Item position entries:
#####
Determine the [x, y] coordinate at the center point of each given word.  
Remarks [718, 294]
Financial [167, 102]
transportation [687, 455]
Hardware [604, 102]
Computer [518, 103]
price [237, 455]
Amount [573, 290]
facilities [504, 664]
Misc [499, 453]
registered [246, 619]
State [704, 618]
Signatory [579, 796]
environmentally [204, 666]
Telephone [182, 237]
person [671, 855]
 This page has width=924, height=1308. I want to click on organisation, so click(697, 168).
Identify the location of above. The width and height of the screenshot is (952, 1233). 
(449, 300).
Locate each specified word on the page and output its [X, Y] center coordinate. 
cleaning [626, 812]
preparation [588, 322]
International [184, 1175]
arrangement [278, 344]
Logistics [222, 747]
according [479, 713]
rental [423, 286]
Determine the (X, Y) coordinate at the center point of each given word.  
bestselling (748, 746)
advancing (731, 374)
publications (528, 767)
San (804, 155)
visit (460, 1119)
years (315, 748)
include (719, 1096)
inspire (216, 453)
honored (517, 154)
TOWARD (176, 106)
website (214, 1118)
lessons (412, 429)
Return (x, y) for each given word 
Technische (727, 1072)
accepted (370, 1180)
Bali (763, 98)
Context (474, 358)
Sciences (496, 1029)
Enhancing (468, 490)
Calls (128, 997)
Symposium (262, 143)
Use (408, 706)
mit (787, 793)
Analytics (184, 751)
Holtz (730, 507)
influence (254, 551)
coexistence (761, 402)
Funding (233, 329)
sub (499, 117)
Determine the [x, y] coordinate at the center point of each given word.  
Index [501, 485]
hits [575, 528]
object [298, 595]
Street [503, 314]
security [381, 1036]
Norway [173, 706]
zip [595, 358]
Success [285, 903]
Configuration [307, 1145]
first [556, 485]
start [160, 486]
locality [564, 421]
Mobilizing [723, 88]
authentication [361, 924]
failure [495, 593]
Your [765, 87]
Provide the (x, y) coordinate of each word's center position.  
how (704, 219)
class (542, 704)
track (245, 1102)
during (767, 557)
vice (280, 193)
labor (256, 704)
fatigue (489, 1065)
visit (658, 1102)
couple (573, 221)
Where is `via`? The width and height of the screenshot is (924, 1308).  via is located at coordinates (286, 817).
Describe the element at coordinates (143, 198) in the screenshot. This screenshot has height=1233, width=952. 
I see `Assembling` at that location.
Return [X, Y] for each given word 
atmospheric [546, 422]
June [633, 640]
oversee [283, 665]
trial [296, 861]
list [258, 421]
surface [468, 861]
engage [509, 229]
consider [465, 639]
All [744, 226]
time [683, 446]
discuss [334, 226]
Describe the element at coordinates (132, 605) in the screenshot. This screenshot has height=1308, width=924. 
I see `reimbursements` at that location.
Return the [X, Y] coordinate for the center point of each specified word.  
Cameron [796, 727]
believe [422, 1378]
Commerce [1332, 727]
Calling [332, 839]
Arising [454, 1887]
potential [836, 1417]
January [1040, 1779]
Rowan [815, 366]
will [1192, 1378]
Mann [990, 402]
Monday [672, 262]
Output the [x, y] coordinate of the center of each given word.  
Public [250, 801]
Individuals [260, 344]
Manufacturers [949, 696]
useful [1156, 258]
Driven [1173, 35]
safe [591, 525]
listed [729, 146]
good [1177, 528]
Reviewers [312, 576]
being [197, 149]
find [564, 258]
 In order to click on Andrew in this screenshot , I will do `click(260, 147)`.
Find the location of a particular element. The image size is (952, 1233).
#####
WHAT THE TASK REQUIRES:
Select and copy every line of the entries above that contains the string "Describe". Matching is case-sensitive.

FULL RESPONSE:
Describe the element at coordinates (143, 198) in the screenshot. This screenshot has height=1233, width=952. 
Describe the element at coordinates (132, 605) in the screenshot. This screenshot has height=1308, width=924. 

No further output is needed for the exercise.